As well as the merits outlined in the tip, the NatWest prefs have a vital attraction that I'll explain in a moment. First, though, let's focus on a specific benefit they will bring to the income portfolio. I have sourced almost all the cost of the prefs by selling around half the fund's holding in iShares Markit iBox £ Corporate Bond fund (code: SLXX). Behind that mouthful is an exchange traded fund (ETF) that tracks a total-return index of investment-grade corporate bonds.

Now, it's nice that corporate bonds are being rehabilitated by investors because that's pushing up their prices, and shares in the iShares bond fund are up 10 per cent since I bought them 11 months ago. But the shortcoming of getting exposure to corporate bonds via an index-tracking ETF is that dividend payments are falling as bond prices rise to reflect the diminishing yield component within the index's total return. So, overall, I am not as well off as I would be if I owned the underlying bonds. Yet I also know that if, for whatever reason, bond prices fell, then I would be partially protected by the rising yield component within the index's total return.

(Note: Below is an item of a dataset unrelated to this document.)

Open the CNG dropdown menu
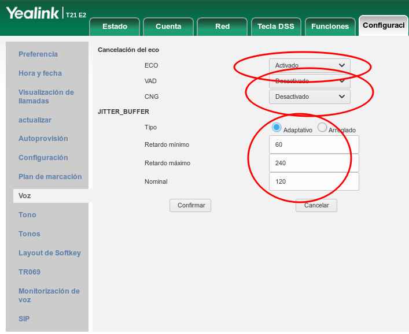The width and height of the screenshot is (409, 334). (309, 97)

I can accentuate the positive of rising fixed-interest prices and reduce (though not eliminate) the negative of the falling income from this ETF if I combine it with the NatWest prefs. An approximately equal holding in each gives me continued exposure to the upside of rising prices and some protection against the downside thanks to the quirky characteristics of the ETF, but it also brings me much more income than from the iShares ETF alone. The yield on the ETF is now down to 4.0 per cent, whereas - despite its strong showing since the IC's tip - the running yield on the NatWest prefs is 7.4 per cent. So my weighted average of the two is about 5.7 per cent.

It also seems unlikely that the price of the NatWest prefs will be hit when - eventually - interest rates start to rise because its present yield is so far above the cost of money. Besides, rising interest rates are likely to reflect recovering economic activity and this would boost the profits of banks, thus eliminating lingering worries that NatWest's parent, Royal Bank of Scotland (RBS), will try to turn these cash-consuming prefs into equity.

But what about that vital attraction I mentioned earlier? To explain, consider that most of the time investors in quoted securities are beholden to the market for much - and sometimes all - of their investment return. That's a drag. It means always having to find investment theory's 'greater fool' to pay a higher price than we have done; it means being dependent on the manic market that giveth but often taketh away for no good reason.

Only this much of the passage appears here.